Looking at the statements from both sides regarding the 517BTC incident, here are a few key points:
1/ Was it market manipulation?
The user opened a $450 million long position in 2018. Given the market depth and trading volume at the time, this position was bound to cause problems.
This exposed a bug in the contract risk control system at the time. The user shouldn't have been allowed to open such a large position in the first place, and freezing the position after triggering the alert was reasonable.
The user opened with 20x leverage, and was liquidated with less than 5% volatility. The claim that "the position would have been reduced automatically if it hadn't been frozen" is, in my opinion, unfounded.
While the user may not have had the subjective intention to manipulate the market, high leverage and excessively high position size are conventionally considered manipulation risks, ultimately leading to liquidation and systemic risk.
OKX User Agreement Clause 6.2 mentions the ability to close, restrict, and roll back trades. This clause is definitely written in a way that benefits OKX. The clause itself may be controversial, but it does act within its scope.
2/ Was freezing 517BTC reasonable?
According to the announcement, the massive contract losses at the time were due to margin calls.

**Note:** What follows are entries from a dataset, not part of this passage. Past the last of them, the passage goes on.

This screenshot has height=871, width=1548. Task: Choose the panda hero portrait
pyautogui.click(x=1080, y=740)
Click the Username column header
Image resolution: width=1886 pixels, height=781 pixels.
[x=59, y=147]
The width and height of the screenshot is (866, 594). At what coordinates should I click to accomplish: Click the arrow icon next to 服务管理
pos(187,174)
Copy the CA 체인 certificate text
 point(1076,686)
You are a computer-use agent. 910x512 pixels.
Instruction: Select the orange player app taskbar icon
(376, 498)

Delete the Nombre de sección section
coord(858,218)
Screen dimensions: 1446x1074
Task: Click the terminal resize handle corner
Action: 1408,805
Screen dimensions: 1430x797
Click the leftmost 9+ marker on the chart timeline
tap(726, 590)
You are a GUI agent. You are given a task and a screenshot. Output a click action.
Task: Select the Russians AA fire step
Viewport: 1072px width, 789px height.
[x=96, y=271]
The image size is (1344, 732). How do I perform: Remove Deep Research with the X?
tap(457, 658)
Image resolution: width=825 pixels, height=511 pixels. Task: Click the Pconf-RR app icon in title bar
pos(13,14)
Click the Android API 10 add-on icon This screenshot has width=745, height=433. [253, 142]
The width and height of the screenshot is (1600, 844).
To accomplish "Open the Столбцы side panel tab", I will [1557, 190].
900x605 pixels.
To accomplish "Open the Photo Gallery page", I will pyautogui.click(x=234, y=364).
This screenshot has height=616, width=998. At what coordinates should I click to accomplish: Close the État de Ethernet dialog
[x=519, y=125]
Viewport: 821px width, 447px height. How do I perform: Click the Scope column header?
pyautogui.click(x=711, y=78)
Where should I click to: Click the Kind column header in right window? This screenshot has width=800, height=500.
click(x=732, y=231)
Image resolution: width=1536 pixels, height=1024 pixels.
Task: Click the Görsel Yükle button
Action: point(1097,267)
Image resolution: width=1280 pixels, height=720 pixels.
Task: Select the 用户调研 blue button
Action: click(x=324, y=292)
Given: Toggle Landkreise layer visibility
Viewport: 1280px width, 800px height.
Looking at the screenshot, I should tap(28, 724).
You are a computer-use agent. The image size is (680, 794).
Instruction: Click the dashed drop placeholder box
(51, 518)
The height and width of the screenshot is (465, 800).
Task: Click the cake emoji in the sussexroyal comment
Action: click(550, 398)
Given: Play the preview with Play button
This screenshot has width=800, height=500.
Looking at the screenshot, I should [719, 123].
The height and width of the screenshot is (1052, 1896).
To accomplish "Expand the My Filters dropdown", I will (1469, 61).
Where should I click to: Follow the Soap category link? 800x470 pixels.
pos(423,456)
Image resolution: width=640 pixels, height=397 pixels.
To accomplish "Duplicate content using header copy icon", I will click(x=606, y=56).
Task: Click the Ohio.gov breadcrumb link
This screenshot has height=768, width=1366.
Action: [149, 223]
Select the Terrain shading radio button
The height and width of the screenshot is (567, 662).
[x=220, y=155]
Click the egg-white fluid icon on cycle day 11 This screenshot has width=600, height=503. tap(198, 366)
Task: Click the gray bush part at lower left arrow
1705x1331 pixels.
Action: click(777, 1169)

OKX provided 2500 BTC to cover the losses, and also deducted some user profits through social compensation, plus froze 517 BTC belonging to the affected users.
Therefore, the estimated losses from the margin calls are at least 4000 BTC.
As for the spot balance, the user agreement states that "all sub-accounts/wallets are generally considered as the same user's overall assets. If a contract generates a large negative balance, the platform has the right to deduct from across accounts."
This is similar to freezing assets; the terms are controversial, but they were indeed implemented according to the terms.
In summary, OKX's contract risk control had serious problems at the time. It didn't limit the size of user positions or leverage, only having a small insurance fund and social compensation (BitMex had already used ADL at the time). After causing significant system losses, OKX compensated for some of the losses, recovered some from profitable users, and then froze 517 BTC belonging to the users who suffered margin calls.
The terms are somewhat unreasonable, but they are all normal procedures based on the user agreement. There's basically no solution; the only recourse is through legal channels.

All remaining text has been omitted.